Trying trials
It has also shed light on touching legacies from Du's past and the consequential motivations that few of his friends or partners knew about.
Du came to the capital from a small village in Yantai in East China's Shandong province.
As a child, his family faced adversity since his mother lived with cerebellar atrophy, leaving her unable to care for herself. This unfortunate turn of events plunged his family into hardship.
Undeterred by the challenges, Du embarked on a journey to reshape his destiny through education. His academic efforts bore fruit in 2004, when he enrolled in the School of Arts at the Renmin University of China, where he specialized in digital media.
The financial constraints at home spurred him to juggle part-time work and student loans to finish his degree. In 2008, he managed to venture further into the realm of creative expression as a graduate student at Beijing Jiaotong University.
As a graduate, Du responded to the city's call for college students to launch entrepreneurship programs.
"We started a company to help universities and cultural enterprises to make and edit videos," Du says.
This also enabled him to make extra money to support his family and himself.
However, just as life was starting to improve in 2010, his father had a stroke. This, once again, disrupted the strides Du was making in life.
He had to postpone graduation and went home to take care of his dad for three months. After his father left emergency care, Du decided to take him to Beijing for rehabilitation, and he hired a caretaker to tend to his mother at home.
"That was the hardest time of my life," Du says, adding that he carried all the pressure of caring for his parents and finishing school on his shoulders.
His video business shut down in his absence, and he spent all his savings on medical expenses.
Media picked up on his story in 2012, recounting how he had to bring his father all the way back to Beijing for treatment.
Soon after, Du received about 2,000 calls from good Samaritans.
However, he only accepted one offer which helped him get an appointment with a well-known doctor and a hospital bed for his father. He says he tactfully rejected all the financial aid.
"I felt as I have two hands, I should be capable of dealing with all the challenges coming my way," he says.
The heartwarming messages carried Du through this rough patch, and helped him decide to pursue public welfare.
"Back in school, I always enjoyed helping others because I came from a rural area, where people are accustomed to helping one another," Du says.
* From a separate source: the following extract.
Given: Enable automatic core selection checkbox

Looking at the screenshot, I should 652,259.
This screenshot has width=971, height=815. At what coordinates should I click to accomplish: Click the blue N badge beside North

He believed that people would only accept him — a man from the countryside, overwhelmed by big city life — if he was genuinely helpful and sincere.
"Beijing was so big to me. I felt like I could make a mistake with every word I uttered," Du says, recalling his early times in the capital.
He would prepare the large drawing papers and boards his classmates used for their courses and make his college roommates' beds.
After graduation, Du threw himself into designing and carrying out public welfare projects to allow institutions of higher learning and companies to live up to their social responsibilities, such as those in rural areas of the Inner Mongolia and Xizang autonomous regions.